El Festival Capital convirtió a La Plata en un epicentro musical

El Estelar Manuel Moretti, cálido con el público platense que lo vio nacer (Fotos: gentileza de Sebastián Pavlotsky)

26 bandas en escena, feria, juegos, stands de comida y ecología, por más de doce horas hicieron de la República de los Niños una verdadera fiesta a la que asistieron más de 15 mil personas. Un evento que promete reeditarse

Atrás quedaron los tiempos en que había que trasladarse unos cuantos kilómetros para ir a un recital lleno de bandas. Este fue un año de suerte para La Plata porque con el Festival Capital se sienta un precedente para la ciudad como epicentro de la música.

Lo cierto es que el sábado asistieron a la República de los Niños -a una jornada integral de doce horas- más de 15.000 personas; en donde a pesar de que los artistas musicales fueron protagonistas, hubo lugar también para compartir juegos, pintarse con glitter, recorrer La Vintage y observar las distintas propuestas sostenibles de stands como Mugre. También habían un par de food trucks y un espacio destinado a la bebida, lugares que tenían largas filas porque no llegaban a contener la amplia demanda.

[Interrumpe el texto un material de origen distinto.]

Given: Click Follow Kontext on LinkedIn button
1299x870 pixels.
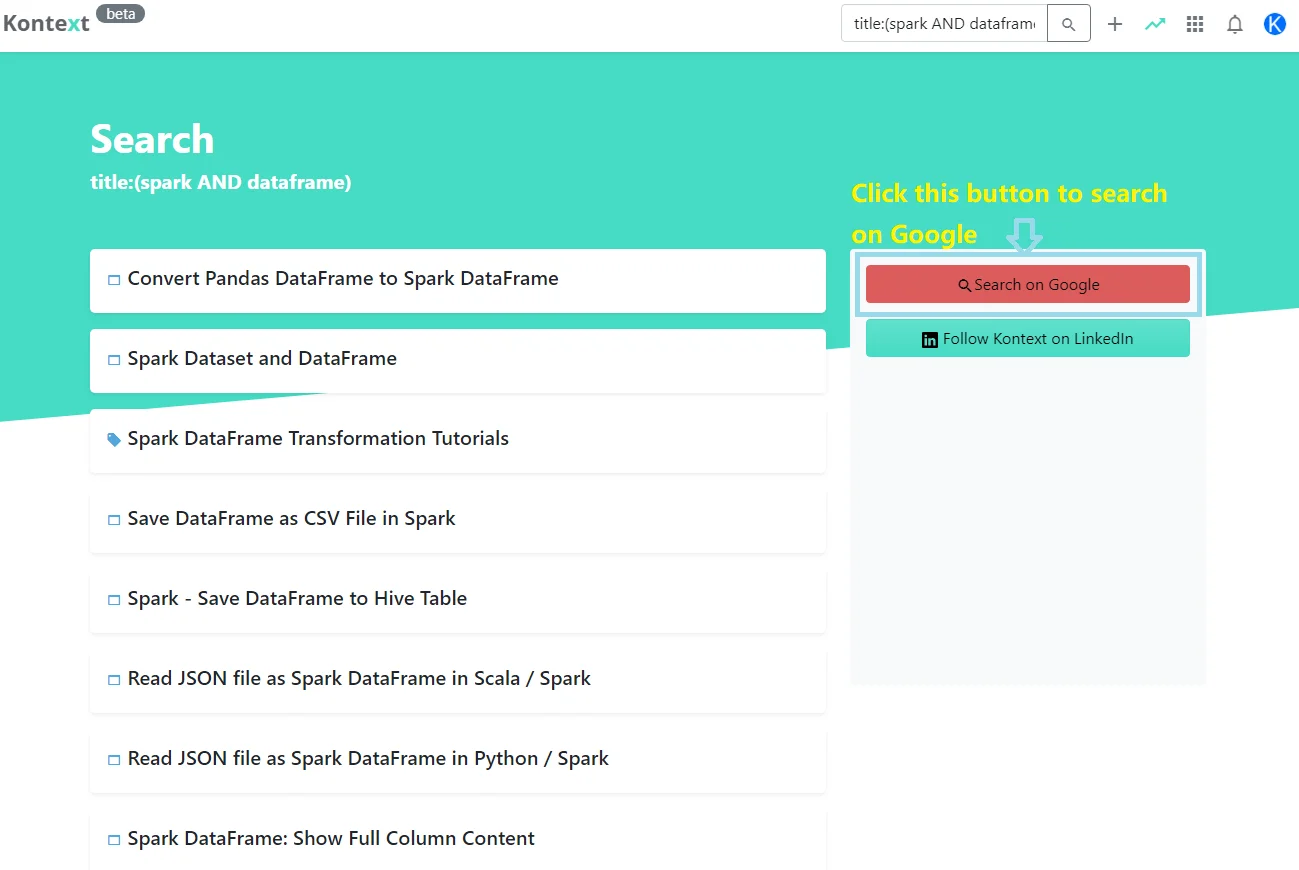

La idea de la productora Gonna Go -que entre otros eventos organiza los Baradero Rock- no decepcionó a los locales, y puso al evento a la altura de la sed musical de los asistentes. El final del mediodía fue el comienzo del Festival en la voz de los platenses Looking up, seguida por la multifacética Sol Pereyra y el poeta español Muerdo. Ya después, llegó Miss Bolivia, que con su multi fusión y la de su equipo, selló la primera parte del Capital.

Para las cinco cuarenta de la tarde el predio estaba en su máximo explendor, copado de gente jugando metegol y disfrutando de los dos escenarios que funcionaban sincronizados: el Lng y la Carpa Monster. A las seis fue el estallido de Cuarteto de Nos, uno de los grupos más convocantes del sábado que la rompieron en el Spotify con clásicas como “jueves” pero que paseó a los espectadores por varios de sus últimos cortes. 

La puntualidad con que comenzaban y terminaban las bandas fue estricta, y salvo por el cierre que se demoró unos minutos, la gente se trasladaba con prisa de un escenario a otro para no perderse de nada. La noticia de la noche la dieron los Jeites: primero porque desbordaron la carpa y la gente se amontonaba afuera para escucharlos sonar, y después porque anunciaron que el 3 de noviembre iba a ser su última fecha oficial en el Kónex. Un impass en la banda que dejó varios cabezas descolocadas en pleno movimiento.

Ya después, cuando la luna se acomodaba entre las nubes y las cúpulas de la mini ciudad de La Repu, llegó el último tramo del festival. Lisandro Aristimuño y su banda de vientos sonaron como los dioses, una de las voces más destacadas de la jornada. Después, en diagonal sonó El Kuelgue, histriónicos y versátiles también fueron uno de los más acogidos por el público.Y después ya vino el cierre, con grandes bandas originarias de la ciudad como Los Estelares y Guasones, que reivindicaron a las diagonales con sus letras y entre tema y tema agradecieron la presencia en esa noche. Y cuando se escuchaban las cumbiachas que cerraban la fiesta en la Monster llegó el turno de La Delio Valdez, un final a todo baile a la una de la madrugada. Tal vez ahí sí, como en todo final, la gente quería un poco más.